Fact #3: Sellers still have the option to pay all or some of the buyer’s side commission; it just has to be advertised, offered, and negotiated outside of the MLS. The headlines will have you believe that the commission is universally eliminated.

Fact #4: We’ve focused on this one this week because it affects you the most: Buyer’s Agents will be required to have a signed Buyer Representation Agreement before they can show their clients anything listed on the MLS. Before, it was highly recommended (and coached by us forever), but now it’s going to be a requirement.

Fact #5: You will no longer be required to be an MLS member to collect real estate commissions. 

Fact #6: The settlement is not a ‘done deal’ just yet. It still has to be approved by the court and the DOJ. It may be amended, and there is still a lot of uncertainty surrounding the case, which we’ll discuss in a moment.

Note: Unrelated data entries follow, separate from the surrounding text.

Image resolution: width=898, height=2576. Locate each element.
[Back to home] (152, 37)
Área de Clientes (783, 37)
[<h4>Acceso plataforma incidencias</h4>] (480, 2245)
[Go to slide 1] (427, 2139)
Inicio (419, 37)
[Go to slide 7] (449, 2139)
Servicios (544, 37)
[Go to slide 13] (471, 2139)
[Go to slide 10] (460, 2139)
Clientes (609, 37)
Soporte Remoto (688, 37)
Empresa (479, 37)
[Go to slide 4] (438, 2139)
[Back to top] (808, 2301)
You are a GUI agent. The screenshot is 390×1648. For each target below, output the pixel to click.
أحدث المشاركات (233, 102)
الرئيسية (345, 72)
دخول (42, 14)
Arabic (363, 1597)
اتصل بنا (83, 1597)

Questions we have / what to watch as we travel from this day toward July 1st when all of this is supposed to become official:

1.     Will buyer’s agents ask for a seller’s concession to cover their commission on every offer?  Will listing agents operate ‘business as usual’ and offer buyer-side commissions out of habit and tradition?  Will they offer a higher buyer-side commission to sell listings faster?

2.     Will agents have to call listing agents to find out what’s being offered and then prioritize those listings to show their clients?  Isn’t this ‘steering’ and anti-agency?

3.     Will agents invent code words to communicate what’s being offered?  We’re already seeing language in new listings like ‘agent-friendly’.  Does that mean you can count on being paid as a buyer’s agent without asking the listing agent?

4.     How does Dual Agency work in this new world? Think about Open House leads. Unrepresented buyers may ask the listing agent to rep them. Does that become a sub-agency situation? Isn’t that what we got away from that created our current model?

5.     Will there be flat-fee models to represent buyers, and if so, what amount will agents settle on?  Maybe a sliding scale of fees depending on a) purchase price and/or b) services rendered.

6.     How will the election play into this story?  Aren’t we all supposed to create more affordable housing, not less affordable?  Will there be special programs from the government entities, and/or mortgage lenders/

7.     How much inventory will it take to eliminate all these issues and get back to the normal splits we’ve become accustomed to?

8.     How will the builders react to these changes?

9.    What happens to agents that don’t even know any of these changes are happening?

10. How do Zillow,, CoStar,, and anyone else peddling leads change their models?  What is a Zillow Flex agent to do?

11.    Will mortgage lenders offer some of the services of buyer’s agents and become dual-licensed?

12.    Will we see a consolidation of big brokers and a compression of independent brokers and teams?